What is needed: Reproduce the following records verbatim, line for line.

____________

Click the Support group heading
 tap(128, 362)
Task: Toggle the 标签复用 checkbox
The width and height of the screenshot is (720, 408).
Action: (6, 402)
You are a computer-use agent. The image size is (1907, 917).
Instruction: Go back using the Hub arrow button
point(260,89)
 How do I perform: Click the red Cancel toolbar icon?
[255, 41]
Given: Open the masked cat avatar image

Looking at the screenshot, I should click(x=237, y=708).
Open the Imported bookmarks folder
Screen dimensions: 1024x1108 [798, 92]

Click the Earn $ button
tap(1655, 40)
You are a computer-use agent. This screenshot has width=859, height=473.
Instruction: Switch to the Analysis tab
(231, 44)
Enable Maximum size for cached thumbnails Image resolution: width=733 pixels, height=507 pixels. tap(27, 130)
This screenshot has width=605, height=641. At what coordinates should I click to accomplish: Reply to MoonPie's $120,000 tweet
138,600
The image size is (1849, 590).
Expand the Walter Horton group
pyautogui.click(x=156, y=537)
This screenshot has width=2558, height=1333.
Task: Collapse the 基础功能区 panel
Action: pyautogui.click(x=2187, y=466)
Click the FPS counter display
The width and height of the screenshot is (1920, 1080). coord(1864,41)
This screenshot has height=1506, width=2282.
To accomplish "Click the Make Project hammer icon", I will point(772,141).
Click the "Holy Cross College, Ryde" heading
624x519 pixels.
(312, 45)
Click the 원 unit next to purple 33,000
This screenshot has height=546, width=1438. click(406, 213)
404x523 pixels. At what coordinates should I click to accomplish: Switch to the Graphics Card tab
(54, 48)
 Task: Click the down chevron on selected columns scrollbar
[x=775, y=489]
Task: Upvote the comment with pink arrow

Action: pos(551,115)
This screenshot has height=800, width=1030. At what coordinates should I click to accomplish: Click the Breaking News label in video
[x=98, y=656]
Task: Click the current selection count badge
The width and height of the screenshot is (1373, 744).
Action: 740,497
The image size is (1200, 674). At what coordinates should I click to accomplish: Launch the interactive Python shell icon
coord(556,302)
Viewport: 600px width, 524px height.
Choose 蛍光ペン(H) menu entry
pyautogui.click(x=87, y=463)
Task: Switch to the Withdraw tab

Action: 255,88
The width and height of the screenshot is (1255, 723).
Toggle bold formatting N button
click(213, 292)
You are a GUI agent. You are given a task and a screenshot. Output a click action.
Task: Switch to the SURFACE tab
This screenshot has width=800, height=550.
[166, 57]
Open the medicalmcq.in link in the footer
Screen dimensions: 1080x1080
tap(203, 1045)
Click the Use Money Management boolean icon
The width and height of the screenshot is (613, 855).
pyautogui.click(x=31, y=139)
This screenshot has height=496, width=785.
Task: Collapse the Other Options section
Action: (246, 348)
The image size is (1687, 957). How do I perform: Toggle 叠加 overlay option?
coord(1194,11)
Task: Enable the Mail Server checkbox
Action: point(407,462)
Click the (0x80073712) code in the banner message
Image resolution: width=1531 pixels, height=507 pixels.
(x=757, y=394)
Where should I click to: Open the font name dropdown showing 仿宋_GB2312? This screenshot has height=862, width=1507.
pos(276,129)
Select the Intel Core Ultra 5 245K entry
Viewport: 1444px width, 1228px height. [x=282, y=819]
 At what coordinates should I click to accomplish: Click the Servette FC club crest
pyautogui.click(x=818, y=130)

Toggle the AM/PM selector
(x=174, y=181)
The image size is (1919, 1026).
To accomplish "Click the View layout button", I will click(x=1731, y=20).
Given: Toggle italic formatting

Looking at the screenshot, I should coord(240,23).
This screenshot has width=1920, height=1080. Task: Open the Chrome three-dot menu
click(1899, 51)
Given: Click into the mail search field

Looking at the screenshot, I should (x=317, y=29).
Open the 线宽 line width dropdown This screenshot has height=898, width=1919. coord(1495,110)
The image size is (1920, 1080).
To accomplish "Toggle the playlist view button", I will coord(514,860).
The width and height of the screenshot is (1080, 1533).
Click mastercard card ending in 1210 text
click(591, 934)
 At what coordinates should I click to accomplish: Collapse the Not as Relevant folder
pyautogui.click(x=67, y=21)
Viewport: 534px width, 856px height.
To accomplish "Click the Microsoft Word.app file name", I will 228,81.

____________

Output for this exercise:
Click the Support group heading
 tap(128, 362)
Task: Toggle the 标签复用 checkbox
The width and height of the screenshot is (720, 408).
Action: (6, 402)
You are a computer-use agent. The image size is (1907, 917).
Instruction: Go back using the Hub arrow button
point(260,89)
 How do I perform: Click the red Cancel toolbar icon?
[255, 41]
Given: Open the masked cat avatar image

Looking at the screenshot, I should click(x=237, y=708).
Open the Imported bookmarks folder
Screen dimensions: 1024x1108 [798, 92]

Click the Earn $ button
tap(1655, 40)
You are a computer-use agent. This screenshot has width=859, height=473.
Instruction: Switch to the Analysis tab
(231, 44)
Enable Maximum size for cached thumbnails Image resolution: width=733 pixels, height=507 pixels. tap(27, 130)
This screenshot has width=605, height=641. At what coordinates should I click to accomplish: Reply to MoonPie's $120,000 tweet
138,600
The image size is (1849, 590).
Expand the Walter Horton group
pyautogui.click(x=156, y=537)
This screenshot has width=2558, height=1333.
Task: Collapse the 基础功能区 panel
Action: pyautogui.click(x=2187, y=466)
Click the FPS counter display
The width and height of the screenshot is (1920, 1080). coord(1864,41)
This screenshot has height=1506, width=2282.
To accomplish "Click the Make Project hammer icon", I will point(772,141).
Click the "Holy Cross College, Ryde" heading
624x519 pixels.
(312, 45)
Click the 원 unit next to purple 33,000
This screenshot has height=546, width=1438. click(406, 213)
404x523 pixels. At what coordinates should I click to accomplish: Switch to the Graphics Card tab
(54, 48)
 Task: Click the down chevron on selected columns scrollbar
[x=775, y=489]
Task: Upvote the comment with pink arrow

Action: pos(551,115)
This screenshot has height=800, width=1030. At what coordinates should I click to accomplish: Click the Breaking News label in video
[x=98, y=656]
Task: Click the current selection count badge
The width and height of the screenshot is (1373, 744).
Action: 740,497
The image size is (1200, 674). At what coordinates should I click to accomplish: Launch the interactive Python shell icon
coord(556,302)
Viewport: 600px width, 524px height.
Choose 蛍光ペン(H) menu entry
pyautogui.click(x=87, y=463)
Task: Switch to the Withdraw tab

Action: 255,88
The width and height of the screenshot is (1255, 723).
Toggle bold formatting N button
click(213, 292)
You are a GUI agent. You are given a task and a screenshot. Output a click action.
Task: Switch to the SURFACE tab
This screenshot has width=800, height=550.
[166, 57]
Open the medicalmcq.in link in the footer
Screen dimensions: 1080x1080
tap(203, 1045)
Click the Use Money Management boolean icon
The width and height of the screenshot is (613, 855).
pyautogui.click(x=31, y=139)
This screenshot has height=496, width=785.
Task: Collapse the Other Options section
Action: (246, 348)
The image size is (1687, 957). How do I perform: Toggle 叠加 overlay option?
coord(1194,11)
Task: Enable the Mail Server checkbox
Action: point(407,462)
Click the (0x80073712) code in the banner message
Image resolution: width=1531 pixels, height=507 pixels.
(x=757, y=394)
Where should I click to: Open the font name dropdown showing 仿宋_GB2312? This screenshot has height=862, width=1507.
pos(276,129)
Select the Intel Core Ultra 5 245K entry
Viewport: 1444px width, 1228px height. [x=282, y=819]
 At what coordinates should I click to accomplish: Click the Servette FC club crest
pyautogui.click(x=818, y=130)

Toggle the AM/PM selector
(x=174, y=181)
The image size is (1919, 1026).
To accomplish "Click the View layout button", I will click(x=1731, y=20).
Given: Toggle italic formatting

Looking at the screenshot, I should coord(240,23).
This screenshot has width=1920, height=1080. Task: Open the Chrome three-dot menu
click(1899, 51)
Given: Click into the mail search field

Looking at the screenshot, I should (x=317, y=29).
Open the 线宽 line width dropdown This screenshot has height=898, width=1919. coord(1495,110)
The image size is (1920, 1080).
To accomplish "Toggle the playlist view button", I will coord(514,860).
The width and height of the screenshot is (1080, 1533).
Click mastercard card ending in 1210 text
click(591, 934)
 At what coordinates should I click to accomplish: Collapse the Not as Relevant folder
pyautogui.click(x=67, y=21)
Viewport: 534px width, 856px height.
To accomplish "Click the Microsoft Word.app file name", I will 228,81.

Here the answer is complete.